§ **What is needed**: Write out the whole listing below exactly, skipping each picture.
*** Data for the task ***
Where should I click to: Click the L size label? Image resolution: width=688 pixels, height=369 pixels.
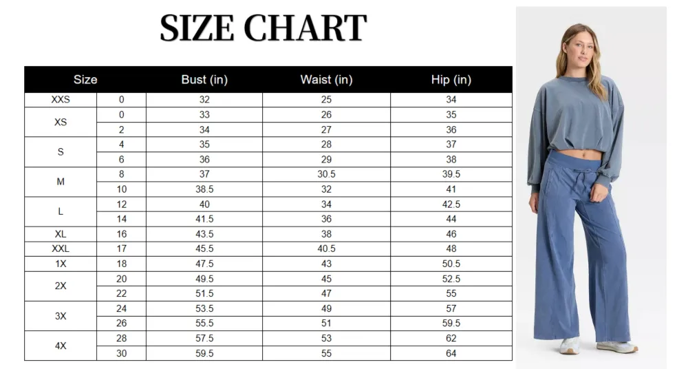(61, 211)
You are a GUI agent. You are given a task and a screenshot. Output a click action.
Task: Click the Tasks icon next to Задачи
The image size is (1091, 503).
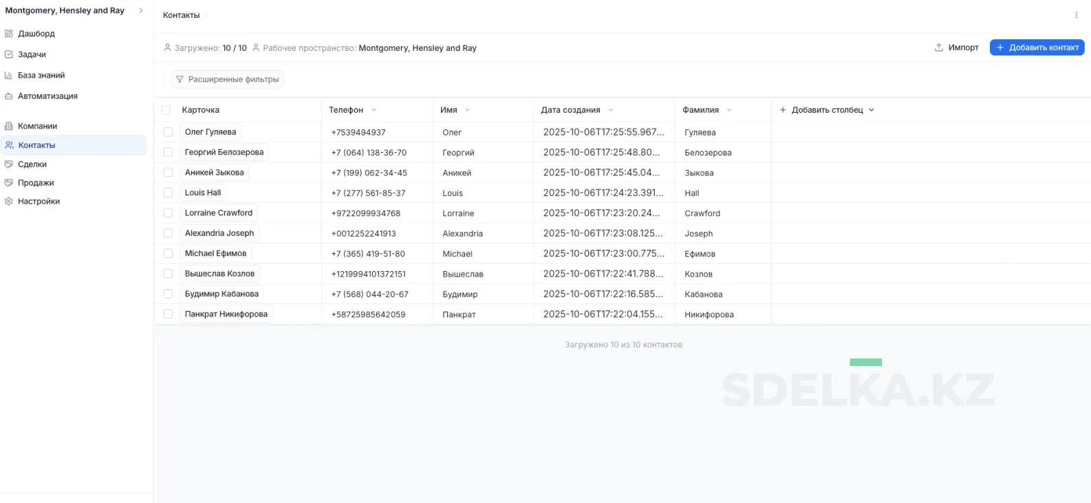click(9, 54)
*** End of Data for the task ***
§ **Exercise response**:
Where should I click to: Click the L size label? Image resolution: width=688 pixels, height=369 pixels.
(61, 211)
You are a GUI agent. You are given a task and a screenshot. Output a click action.
Task: Click the Tasks icon next to Задачи
The image size is (1091, 503).
click(9, 54)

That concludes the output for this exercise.